Analysis..................................................... # Genes pAdj < 0.1
1F model, full dataset (9 samples) .................. 3974
1F model, only Mut (6 samples) ...................... 822
2F model, full dataset (9 samples) .................... 1286
2F model, only Mut (6 samples) ...................... 1276
I have several questions here, as I am trying to understand these results:
1) Are the effect sizes and p values direct consequences of the difference in dispersion estimates, or is something else going on here?
2) Is DESeq2 correcting for differences between sample pairs before dispersion estimation? I assumed the global dispersion estimates (the global dependence of dispersion on mean for the entire experiment) would be the same regardless of design formula, and the SampleID factor would be used to calculate effect size and significance. But clearly the design formula is having a substantial impact on global dispersion estimates. Any resource that I could read to help me understand why this is the case would be greatly appreciated.
3) Am I wrong to interpret the 2F sample pairing model as under-performing here? As the main goal of this analysis is to identify DEGs between sorted and unsorted samples (mostly reflected in PC1 axis), it seems to me that the 1F model is more appropriate based on the p value histograms. It also yields significantly more DEGs. But is it possible that this 1F model is actually underestimating the dispersion and overestimating the significance in comparison to the 2F model?

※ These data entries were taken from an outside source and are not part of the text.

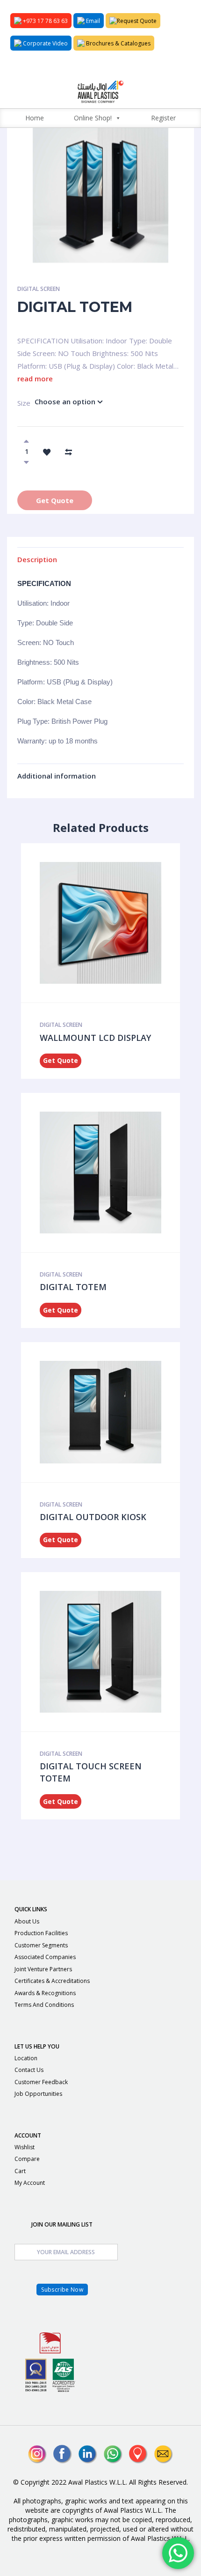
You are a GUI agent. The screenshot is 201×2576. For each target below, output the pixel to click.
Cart (20, 2171)
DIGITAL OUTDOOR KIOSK (93, 1516)
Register (163, 117)
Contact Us (28, 2070)
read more (35, 378)
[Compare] (68, 451)
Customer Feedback (41, 2082)
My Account (29, 2183)
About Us (26, 1921)
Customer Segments (41, 1945)
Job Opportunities (38, 2094)
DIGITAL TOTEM (73, 1286)
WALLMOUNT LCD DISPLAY (95, 1037)
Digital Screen (38, 289)
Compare (27, 2159)
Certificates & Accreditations (52, 1981)
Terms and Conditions (44, 2005)
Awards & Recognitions (45, 1993)
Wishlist (24, 2147)
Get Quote (54, 500)
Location (25, 2058)
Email (92, 21)
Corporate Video (45, 43)
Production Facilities (41, 1933)
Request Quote (137, 21)
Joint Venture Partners (43, 1969)
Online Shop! (93, 117)
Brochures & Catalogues (118, 43)
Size (19, 403)
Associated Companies (45, 1957)
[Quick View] (98, 923)
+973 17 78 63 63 (45, 21)
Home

4) In other datasets with more replicate pairs, I have seen that the sample pairing factor has helped some analyses. Is the presumed penalty in this case due to the low number of replicates? I am wondering if there is some analytical way to determine which data sets will be better suited to which model. It isn't very time consuming to run these analyses, but running all possible models and using the one that yields the most DEGs doesn't seem right.
Thanks for your help and input!

Thanks Michael, the degrees of freedom definitely makes sense. I did not realize a coefficient was estimated for each unpaired WT sample.
I should have clarified better. The mutant is only expressing a fluorescent protein in a subset of cells. I expect this will have very little impact on this subset of cells' expression profile, and virtually no impact on the expression profile of the bulk tissue (unsorted). Indeed, you can see in the PCA that the WT and Mut unsorted samples cluster mostly by the experimental batch; each set of WT unsorted / Mut unsorted / Mut sorted was prepared on a separate day, so there are actually 3 sets of 3 samples (the blue lines in fact correspond to batches).
Biologically, I'm interested in which genes are specifically enriched or depleted in the sorted cells compared to the bulk tissue. To me, both the WT unsorted and Mut unsorted samples provide an equally good representation of the bulk tissue. The reason I wanted to use sample pairing info is because PC2 seems to reflect the sample pairs, which I now realize is more likely an experimental batch effect. Since the unsorted samples cluster moreso by batch than by genotype, maybe the better model would be to use a batch factor instead of sample and use ~batch + fraction?